Surely though it was just the one hamster he took, so what are all those others doing creating havoc (and a great deal of poo) in his home.

He can’t tell his dad but he must share this news with somebody: that somebody is his best friend Stan. The trouble is Stan then starts calling him such names as ‘Master of the Hamsterverse’. It’s certainly pretty amazing that the furry beings can communicate with Olly, certainly Tibbles can.

In addition to the hamster invasion, with the end of term drawing ever closer there’s the class outing, leavers’ party and more to contend with so it’s no surprise Olly feels as though things are spiralling out of control.

How on earth and in the Hamsterverse is Olly going to extricate himself from all this? To find out you’ll need to get yourself a copy of this hilarious book. Also funny are the drawings by Jack Noel who appears to like hamsters too, if the number he’s drawn for Bethany’s story is anything to go by.

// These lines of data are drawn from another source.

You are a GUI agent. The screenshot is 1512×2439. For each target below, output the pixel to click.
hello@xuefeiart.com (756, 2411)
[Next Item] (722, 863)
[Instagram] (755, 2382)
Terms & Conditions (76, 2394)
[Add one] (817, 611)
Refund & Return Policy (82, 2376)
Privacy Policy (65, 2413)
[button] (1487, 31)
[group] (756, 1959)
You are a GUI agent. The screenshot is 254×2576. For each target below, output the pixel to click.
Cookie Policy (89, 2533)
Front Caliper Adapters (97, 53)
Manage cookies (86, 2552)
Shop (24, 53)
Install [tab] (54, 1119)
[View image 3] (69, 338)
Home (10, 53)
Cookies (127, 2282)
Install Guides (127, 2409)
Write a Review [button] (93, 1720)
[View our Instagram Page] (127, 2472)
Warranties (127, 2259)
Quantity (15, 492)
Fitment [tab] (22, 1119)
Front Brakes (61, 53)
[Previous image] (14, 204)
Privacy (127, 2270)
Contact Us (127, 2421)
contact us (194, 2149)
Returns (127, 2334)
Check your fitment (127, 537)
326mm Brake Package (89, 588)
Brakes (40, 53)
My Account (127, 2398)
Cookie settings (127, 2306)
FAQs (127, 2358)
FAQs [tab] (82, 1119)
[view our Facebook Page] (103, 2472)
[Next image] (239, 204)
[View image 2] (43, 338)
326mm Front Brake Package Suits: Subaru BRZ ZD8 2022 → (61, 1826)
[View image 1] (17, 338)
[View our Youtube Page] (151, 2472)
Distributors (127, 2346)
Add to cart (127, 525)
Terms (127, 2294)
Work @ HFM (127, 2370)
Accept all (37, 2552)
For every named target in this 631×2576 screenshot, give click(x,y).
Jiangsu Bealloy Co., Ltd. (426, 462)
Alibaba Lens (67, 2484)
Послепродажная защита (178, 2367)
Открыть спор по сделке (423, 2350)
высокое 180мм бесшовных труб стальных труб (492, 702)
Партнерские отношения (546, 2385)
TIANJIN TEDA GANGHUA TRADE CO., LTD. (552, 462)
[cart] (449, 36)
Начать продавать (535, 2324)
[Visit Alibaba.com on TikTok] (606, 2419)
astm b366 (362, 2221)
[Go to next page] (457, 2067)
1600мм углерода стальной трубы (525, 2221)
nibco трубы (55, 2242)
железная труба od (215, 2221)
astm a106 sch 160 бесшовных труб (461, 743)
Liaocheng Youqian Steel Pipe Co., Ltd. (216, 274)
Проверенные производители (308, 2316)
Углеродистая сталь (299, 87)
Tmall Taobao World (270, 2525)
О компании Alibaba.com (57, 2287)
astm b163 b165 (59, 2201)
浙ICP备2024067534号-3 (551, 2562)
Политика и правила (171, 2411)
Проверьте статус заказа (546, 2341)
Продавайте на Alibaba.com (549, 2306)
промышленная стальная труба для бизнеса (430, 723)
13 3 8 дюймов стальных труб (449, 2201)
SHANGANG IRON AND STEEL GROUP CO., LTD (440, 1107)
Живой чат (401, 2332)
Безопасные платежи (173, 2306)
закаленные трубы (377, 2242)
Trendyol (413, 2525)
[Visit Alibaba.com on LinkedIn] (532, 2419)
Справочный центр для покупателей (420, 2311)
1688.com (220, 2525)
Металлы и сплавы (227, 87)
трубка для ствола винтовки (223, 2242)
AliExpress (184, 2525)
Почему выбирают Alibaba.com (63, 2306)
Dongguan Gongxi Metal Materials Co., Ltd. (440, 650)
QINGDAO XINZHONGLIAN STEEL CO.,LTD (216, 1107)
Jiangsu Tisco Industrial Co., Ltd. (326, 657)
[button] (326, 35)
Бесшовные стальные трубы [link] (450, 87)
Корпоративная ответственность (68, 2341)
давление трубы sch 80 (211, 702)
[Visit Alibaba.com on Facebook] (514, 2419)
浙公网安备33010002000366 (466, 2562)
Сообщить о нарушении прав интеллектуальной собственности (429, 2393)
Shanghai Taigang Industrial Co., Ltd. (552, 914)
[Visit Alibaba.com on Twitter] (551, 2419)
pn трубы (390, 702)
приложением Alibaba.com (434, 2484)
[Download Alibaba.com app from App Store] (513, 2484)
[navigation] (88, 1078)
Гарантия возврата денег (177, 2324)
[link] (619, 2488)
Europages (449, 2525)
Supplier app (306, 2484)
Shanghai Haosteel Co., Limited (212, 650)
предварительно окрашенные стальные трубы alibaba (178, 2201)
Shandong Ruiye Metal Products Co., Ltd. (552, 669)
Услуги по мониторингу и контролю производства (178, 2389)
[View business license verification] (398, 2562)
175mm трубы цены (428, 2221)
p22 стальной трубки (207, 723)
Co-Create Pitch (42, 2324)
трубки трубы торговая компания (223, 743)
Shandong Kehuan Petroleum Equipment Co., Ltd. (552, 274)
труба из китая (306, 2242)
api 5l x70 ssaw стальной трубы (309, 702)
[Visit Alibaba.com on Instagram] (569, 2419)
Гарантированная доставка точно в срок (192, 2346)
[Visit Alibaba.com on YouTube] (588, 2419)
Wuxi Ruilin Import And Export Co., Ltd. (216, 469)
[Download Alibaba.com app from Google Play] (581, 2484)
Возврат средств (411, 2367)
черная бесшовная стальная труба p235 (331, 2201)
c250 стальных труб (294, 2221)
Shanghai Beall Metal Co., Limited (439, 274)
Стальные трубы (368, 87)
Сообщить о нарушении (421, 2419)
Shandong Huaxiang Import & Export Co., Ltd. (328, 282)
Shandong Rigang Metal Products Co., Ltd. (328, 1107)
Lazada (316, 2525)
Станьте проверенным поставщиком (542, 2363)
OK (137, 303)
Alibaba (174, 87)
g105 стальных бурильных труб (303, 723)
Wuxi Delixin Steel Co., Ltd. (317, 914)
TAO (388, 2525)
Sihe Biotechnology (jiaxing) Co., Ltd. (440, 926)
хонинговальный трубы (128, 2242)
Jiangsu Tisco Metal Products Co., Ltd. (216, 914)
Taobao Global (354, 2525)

Add to KS2 class collections: what fun it would be to share this with a Y6 class in their final term.

The Big Breakout
Burhana Islam, illustrated by Farah Khandaker
Knights Of

This laugh-out-loud story concludes the trilogy featuring Yusuf and his crazy escapades.
Yusuf’s elder sister, Affa, is about to have a baby and Yusuf – who has now gained a fair bit of street-cred. – is determined to become the best ever uncle to the soon to be born addition to his extended family. Not only that but he’s currently ‘man of the house’ in charge of his amma (mum) and Nanu (gran) who needs to pay a visit to the opticians.

At school, as form captain, he’s charged with showing the ‘very special visitors’ ie Ofsted inspectors aka MI5, around his school while keeping Chompy the school chameleon out of their way. What could possibly go wrong? Errm …

I laughed my way through this wishing I’d met this British Muslim family in the previous two books and will certainly seek them out. Not only are they ideal for bringing more diversity to KS2 class collections, Yusuf, his family and friends are enormous fun to read about and Farah Khnadaker’s black and white illustrations bring out much of the madness and mayhem for which the well-intentioned Yusuf is responsible one way or another.